Toujours plus de e-learning

Autre façon de conjuguer demande de formation et rigueur budgétaire : la possibilité d’utiliser toujours plus de modules en e-learning, moins coûteux mais aussi plus souples que les cours en face à face. Les organismes de formation linguistique, dont les formations sont désormais éligibles au CPF à condition que les candidats passent une certification, ont pris sur ce terrain une longueur d’avance. « Les financeurs ne tenant compte que des heures avec des enseignants et des tuteurs, les salariés ont l’opportunité de suivre un programme conséquent en ligne pour les préparer à passer le Toeic ou le Bulats. Tout en ne mobilisant qu’une vingtaine d’heures de leur CPF », mentionne Paul Webster, directeur des opérations Berlitz-Telelangue France.

Les possibilités de e-learning n’ont d’ailleurs pas échappé à une majorité d’organismes de formation, quel que soit leur secteur d’activité. « La réforme a favorisé notre nouvelle offre NExT by Demos, une formation qui peut être 100 % digitale ou mixte avec des séquences en présentiel. Quelle que soit l’option, le participant bénéficie d’un coaching individuel », confie Dai Shen, le directeur général.

Le salarié, acteur… et financeur

« Les salariés, encouragés par la réforme à devenir davantage acteurs de leur formation, pourront eux aussi être conduits à mettre de l’argent au pot pour compléter leur CPF et les éventuels financements de leur entreprise », prédit Gilles Pouligny, directeur général adjoint en charge de la formation continue et des partenariats du Groupe IGS. Signe des temps, Demos a commencé à prendre les devants : « Nous avons mis en place une plateforme de crowdfunding où les salariés solliciteront des fonds pour financer la formation dont ils ont besoin », détaille Dai Shen. Fonctionnant pour le financement des certifications, cette plateforme sera aussi accessible à tous ceux qui entendent suivre des programmes courts, ces grands oubliés de la réforme. « Or, on a bien vu dans le cadre du Dif que ces programmes étaient choisis par une majorité de candidats intéressés pour apprendre à maîtriser leurs émotions ou à faire face au stress », remarque Jean Wemaëre. Les organismes de formation n’ont pas renoncé à proposer des offres d’une durée comprise entre deux ou trois jours. Ils sont en effet persuadés qu’il existe toujours un besoin et donc un marché pour ces stages, ou même pour des demandes spécifiques sur des métiers dans lesquels les évolutions s’accélèrent. Comme dans le digital par exemple. « C’est d’ailleurs grâce à la grande diversité de nos programmes que nous avons réussi à maintenir le cap. Le CPF ne représente que 10 % à 15 % des montants investis dans la formation continue, même si aujourd’hui il est en train de nous pourrir la vie », relativise Marc Poncin, directeur du service formation continue de l’université de Strasbourg. La révolution de la formation n’en est qu’à ses débuts.

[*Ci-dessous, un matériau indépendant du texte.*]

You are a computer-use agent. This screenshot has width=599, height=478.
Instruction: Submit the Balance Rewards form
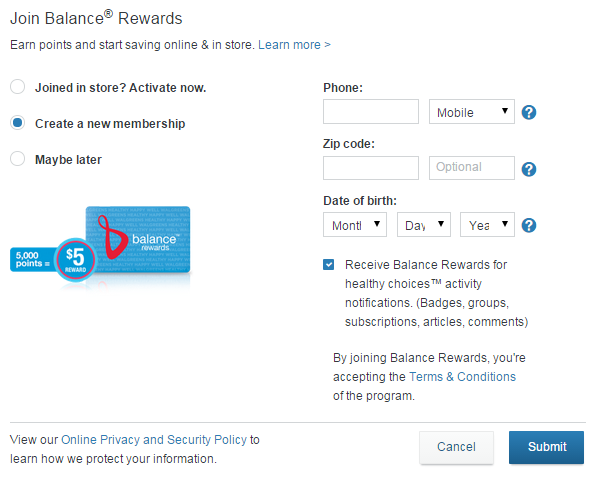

Les langues, formations phares du CPF

Grands vainqueurs de la mise en place du Dif, les organismes de formation en langues, qui dans un premier temps ont vu leur offre non éligible dans le cadre du CPF, tiendraient-ils leur revanche ? Les chiffres publiés en fin d’année ont en effet de quoi remonter le moral de ceux qui ont payé au début un lourd tribu aux changements des règles de prise en charge. Quarante-huit organismes de formation réalisant plus de 100 000 euros de chiffre d’affaires ont mis la clé sous la porte en 2015 et 2016.

Le Bulats et le Toeic (tests d’anglais), représentent ensemble 106 375 demandes de CPF acceptées. La certification CléA qui confirme l’acquisition du socle de connaissances et de compétences professionnelles, en première place dans les dossiers CPF des demandeurs d’emploi validés n’arrive qu’en deuxième position – soit 51 534 dossiers. Devant le stage de préparation à l’installation réservés aux futurs artisans avec 30 873 dossiers.